Take your devil out to lunch

Thu Nov 05 20:00:00 UTC 2020

Take Your Devil Out to Lunch

How am I to come to terms with that half of the electorate in the United States is okay with this loathsome conman and all of his sycophants?

Wanting to understand someone's point of view, rather than convince, is the first step. Yay verily, I find it difficult for me to set down my cudgel. Set it down I must.

It was around 2007 I think, when I started putting the pattern together, and I know it is not my original. This is my take on something covered by many others.

To understand, you must take your devil out to lunch.

Not convince, mind you. To understand. I would suggest to you, it is worth it.

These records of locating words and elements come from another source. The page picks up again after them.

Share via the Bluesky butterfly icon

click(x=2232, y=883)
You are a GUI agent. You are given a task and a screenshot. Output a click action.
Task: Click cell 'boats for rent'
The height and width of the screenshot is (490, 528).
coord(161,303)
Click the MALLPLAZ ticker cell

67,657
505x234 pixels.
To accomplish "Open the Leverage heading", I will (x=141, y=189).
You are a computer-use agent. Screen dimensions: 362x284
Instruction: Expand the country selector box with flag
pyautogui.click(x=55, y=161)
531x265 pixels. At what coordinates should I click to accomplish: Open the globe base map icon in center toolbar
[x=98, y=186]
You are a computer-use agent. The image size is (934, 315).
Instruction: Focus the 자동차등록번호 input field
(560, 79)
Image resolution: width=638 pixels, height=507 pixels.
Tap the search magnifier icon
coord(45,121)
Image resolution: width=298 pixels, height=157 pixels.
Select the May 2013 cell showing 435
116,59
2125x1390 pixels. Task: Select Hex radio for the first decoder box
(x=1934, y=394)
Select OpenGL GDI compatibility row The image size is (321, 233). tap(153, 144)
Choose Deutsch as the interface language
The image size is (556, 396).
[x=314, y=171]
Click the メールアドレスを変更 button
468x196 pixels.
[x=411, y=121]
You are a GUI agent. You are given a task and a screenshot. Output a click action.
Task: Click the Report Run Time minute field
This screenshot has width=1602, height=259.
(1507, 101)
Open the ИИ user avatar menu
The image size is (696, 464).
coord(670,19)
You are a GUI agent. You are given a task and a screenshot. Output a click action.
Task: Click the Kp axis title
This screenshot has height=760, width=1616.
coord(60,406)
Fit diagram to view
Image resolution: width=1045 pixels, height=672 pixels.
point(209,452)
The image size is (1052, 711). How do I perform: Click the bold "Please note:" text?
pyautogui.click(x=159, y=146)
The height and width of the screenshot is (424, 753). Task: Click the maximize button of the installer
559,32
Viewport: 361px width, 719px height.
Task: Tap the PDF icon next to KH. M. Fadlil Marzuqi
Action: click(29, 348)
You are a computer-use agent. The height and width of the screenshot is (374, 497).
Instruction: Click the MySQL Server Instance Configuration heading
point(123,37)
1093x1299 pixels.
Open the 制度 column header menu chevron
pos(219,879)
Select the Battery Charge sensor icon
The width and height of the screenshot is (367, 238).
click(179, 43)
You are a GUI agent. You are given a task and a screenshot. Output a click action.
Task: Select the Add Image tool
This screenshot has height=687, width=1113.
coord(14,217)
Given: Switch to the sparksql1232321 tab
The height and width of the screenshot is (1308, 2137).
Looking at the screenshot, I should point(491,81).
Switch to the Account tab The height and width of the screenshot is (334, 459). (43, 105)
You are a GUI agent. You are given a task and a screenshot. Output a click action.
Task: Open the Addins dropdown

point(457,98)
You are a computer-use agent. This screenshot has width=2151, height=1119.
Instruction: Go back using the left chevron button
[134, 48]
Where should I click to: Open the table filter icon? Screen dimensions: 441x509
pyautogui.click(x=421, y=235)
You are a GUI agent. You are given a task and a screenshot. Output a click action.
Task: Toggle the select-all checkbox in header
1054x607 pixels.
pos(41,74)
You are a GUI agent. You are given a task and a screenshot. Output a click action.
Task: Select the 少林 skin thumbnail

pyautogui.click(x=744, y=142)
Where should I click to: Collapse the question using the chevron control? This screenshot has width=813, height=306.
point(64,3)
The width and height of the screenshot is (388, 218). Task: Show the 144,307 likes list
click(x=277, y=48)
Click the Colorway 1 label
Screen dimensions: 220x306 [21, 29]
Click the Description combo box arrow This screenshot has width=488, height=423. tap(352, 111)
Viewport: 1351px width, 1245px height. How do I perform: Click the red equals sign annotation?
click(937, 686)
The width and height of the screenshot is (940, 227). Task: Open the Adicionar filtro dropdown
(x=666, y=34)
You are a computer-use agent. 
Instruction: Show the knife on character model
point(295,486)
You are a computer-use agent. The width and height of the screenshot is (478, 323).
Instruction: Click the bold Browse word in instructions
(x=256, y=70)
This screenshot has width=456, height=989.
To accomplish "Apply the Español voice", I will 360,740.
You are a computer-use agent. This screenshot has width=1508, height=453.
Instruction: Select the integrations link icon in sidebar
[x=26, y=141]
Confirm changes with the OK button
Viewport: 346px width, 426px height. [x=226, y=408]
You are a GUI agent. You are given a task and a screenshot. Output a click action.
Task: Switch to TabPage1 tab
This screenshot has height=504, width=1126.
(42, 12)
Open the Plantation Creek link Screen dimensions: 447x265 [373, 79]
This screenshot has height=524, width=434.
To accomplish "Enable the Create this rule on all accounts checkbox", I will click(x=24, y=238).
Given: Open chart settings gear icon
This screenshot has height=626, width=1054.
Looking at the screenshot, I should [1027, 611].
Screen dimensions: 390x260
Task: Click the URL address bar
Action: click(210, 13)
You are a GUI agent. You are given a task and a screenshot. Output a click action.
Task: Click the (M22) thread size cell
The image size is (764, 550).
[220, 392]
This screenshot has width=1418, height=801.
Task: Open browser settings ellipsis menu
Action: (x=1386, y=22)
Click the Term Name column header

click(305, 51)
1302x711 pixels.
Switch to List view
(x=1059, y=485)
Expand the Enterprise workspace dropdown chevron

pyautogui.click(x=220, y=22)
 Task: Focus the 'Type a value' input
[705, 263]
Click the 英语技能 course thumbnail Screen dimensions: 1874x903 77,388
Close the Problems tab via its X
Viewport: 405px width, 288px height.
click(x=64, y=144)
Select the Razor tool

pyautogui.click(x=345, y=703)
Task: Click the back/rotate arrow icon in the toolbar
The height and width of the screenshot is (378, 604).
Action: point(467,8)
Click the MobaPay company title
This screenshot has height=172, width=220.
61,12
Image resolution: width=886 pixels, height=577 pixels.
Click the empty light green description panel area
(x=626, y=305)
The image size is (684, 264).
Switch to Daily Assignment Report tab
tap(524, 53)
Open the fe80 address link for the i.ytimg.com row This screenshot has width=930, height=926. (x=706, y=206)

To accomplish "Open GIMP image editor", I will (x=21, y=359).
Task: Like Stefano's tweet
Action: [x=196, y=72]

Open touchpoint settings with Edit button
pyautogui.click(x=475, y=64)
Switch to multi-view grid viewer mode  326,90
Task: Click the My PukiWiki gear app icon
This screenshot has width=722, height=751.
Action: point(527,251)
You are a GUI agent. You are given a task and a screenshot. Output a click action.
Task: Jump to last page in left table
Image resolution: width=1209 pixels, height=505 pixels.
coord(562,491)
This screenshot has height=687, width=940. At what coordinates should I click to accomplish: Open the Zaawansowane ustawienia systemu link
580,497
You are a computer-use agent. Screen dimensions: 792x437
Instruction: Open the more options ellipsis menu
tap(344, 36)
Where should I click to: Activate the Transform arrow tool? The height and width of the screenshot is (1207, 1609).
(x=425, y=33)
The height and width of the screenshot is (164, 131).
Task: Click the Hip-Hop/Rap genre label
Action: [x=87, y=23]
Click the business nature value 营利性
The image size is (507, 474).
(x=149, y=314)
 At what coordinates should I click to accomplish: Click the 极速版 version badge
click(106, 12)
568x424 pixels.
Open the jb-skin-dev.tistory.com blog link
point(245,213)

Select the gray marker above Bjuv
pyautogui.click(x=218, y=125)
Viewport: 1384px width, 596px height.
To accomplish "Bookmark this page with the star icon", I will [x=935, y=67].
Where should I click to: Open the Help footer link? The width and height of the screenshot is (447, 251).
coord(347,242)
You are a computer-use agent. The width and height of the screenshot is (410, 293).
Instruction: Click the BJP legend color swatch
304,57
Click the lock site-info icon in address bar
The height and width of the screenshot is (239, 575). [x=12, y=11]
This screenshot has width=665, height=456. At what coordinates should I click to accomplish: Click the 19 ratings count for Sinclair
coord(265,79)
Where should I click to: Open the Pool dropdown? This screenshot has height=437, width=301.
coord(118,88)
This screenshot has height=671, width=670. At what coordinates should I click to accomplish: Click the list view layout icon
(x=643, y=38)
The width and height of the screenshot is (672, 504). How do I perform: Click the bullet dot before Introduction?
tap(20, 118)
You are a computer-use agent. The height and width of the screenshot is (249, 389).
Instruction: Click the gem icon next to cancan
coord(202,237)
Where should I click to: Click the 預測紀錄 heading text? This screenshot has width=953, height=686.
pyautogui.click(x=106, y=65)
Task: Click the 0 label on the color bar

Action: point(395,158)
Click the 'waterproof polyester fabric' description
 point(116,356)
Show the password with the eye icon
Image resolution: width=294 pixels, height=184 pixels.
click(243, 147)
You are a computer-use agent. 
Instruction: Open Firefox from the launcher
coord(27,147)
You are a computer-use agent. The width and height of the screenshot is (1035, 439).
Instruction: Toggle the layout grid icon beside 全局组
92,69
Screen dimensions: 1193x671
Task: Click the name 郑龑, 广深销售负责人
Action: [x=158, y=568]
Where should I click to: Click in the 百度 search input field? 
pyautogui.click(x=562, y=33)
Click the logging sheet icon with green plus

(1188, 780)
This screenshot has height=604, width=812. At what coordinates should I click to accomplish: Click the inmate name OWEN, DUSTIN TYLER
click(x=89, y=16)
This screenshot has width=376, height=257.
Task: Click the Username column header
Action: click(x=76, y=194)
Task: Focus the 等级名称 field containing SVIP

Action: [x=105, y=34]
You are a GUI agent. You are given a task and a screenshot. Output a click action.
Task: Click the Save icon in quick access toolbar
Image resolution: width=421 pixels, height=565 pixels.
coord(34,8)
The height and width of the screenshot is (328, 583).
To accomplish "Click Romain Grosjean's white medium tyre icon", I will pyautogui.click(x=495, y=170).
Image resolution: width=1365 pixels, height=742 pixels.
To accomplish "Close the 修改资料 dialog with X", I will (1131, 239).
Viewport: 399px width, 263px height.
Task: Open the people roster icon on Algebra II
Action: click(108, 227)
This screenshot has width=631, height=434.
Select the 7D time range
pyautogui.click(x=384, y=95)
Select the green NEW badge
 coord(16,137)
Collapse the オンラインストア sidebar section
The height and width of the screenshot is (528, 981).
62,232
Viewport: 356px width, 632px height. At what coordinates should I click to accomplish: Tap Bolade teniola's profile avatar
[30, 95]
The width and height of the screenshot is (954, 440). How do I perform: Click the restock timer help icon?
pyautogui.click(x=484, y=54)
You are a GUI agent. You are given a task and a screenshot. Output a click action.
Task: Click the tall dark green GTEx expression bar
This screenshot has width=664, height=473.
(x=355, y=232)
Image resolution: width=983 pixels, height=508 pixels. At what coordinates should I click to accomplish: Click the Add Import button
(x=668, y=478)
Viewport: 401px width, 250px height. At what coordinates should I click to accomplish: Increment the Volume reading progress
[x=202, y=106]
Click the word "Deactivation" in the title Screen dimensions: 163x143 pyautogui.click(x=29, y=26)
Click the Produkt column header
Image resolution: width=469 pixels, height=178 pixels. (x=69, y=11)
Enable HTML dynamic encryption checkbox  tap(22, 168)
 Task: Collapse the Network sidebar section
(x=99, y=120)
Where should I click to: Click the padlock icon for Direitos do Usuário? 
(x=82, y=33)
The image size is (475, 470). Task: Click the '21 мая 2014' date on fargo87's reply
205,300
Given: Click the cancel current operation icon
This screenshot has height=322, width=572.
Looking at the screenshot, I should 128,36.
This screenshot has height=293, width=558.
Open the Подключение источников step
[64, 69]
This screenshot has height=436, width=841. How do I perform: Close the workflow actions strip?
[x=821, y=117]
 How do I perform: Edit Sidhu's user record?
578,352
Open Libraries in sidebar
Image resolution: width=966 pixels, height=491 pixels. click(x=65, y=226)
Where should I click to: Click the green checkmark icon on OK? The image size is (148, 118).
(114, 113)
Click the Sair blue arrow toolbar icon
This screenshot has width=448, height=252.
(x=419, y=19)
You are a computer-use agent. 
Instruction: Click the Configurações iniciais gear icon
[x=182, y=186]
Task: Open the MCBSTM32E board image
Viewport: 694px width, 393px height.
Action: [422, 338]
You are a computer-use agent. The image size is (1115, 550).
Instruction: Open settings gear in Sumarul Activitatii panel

The quote at the beginning was by a friend lamenting the outcome of an election, and I will leave it undated because I believe it timeless.

As I was saying, it was 2007. There was this colleague who was difficult to work with, demanding, unhappy with me, with us, and them over there. I had grown to mildly hate this man. I was on one of my entrepreneur pathways and reading a lot that was making me circumspect. I knew the guy had at least some intellect, so why was he being such a stinker?

So I took him out to lunch. I told him I wanted to take him out to lunch and listen. I primed the conversation but let him run with it. I learned a lot. My understanding of his frustration was deeper, and I found opportunities to improve some aspects of how we worked. It was helpful. It didn't entirely redeem him, but it was good enough to work for a while longer. I learned more than if I had gone in expecting to convince him of a perspective. Listening first. Understanding first. Like I said, not really innovative.

Don't bring the cudgel to lunch.

I suspect the same pattern to be useful in many venues and topic categories. If you want to understand why so many of the people around you have a perspective so different from you, it may be time for some lunches with your devils. Some lunches may prove futile or unsatisfying; you will need to till the garden more between digging up a hearty meal of understanding, depth or enlightenment.

Do this to understand. Pure understanding, learning, taking in, and accepting what is spoken as it appears in the wild. Do not try to take it home and make it a pet, nor attempt to bridle or harness it right there. Do not change it. Let it dine right there in the sunlight. Prime the pump and keep asking open-ended questions as free from preconception as possible. Let go of the objections that well up inside you clamoring for the microphone, sharpening their knives and loading rounds...let all of that go. Passionless, save only to understand.

It will take discpline, and practice. I think you will find it a practice well worth the effort.

Oh, also, take a breath and be gentle. Some devils are mirrors.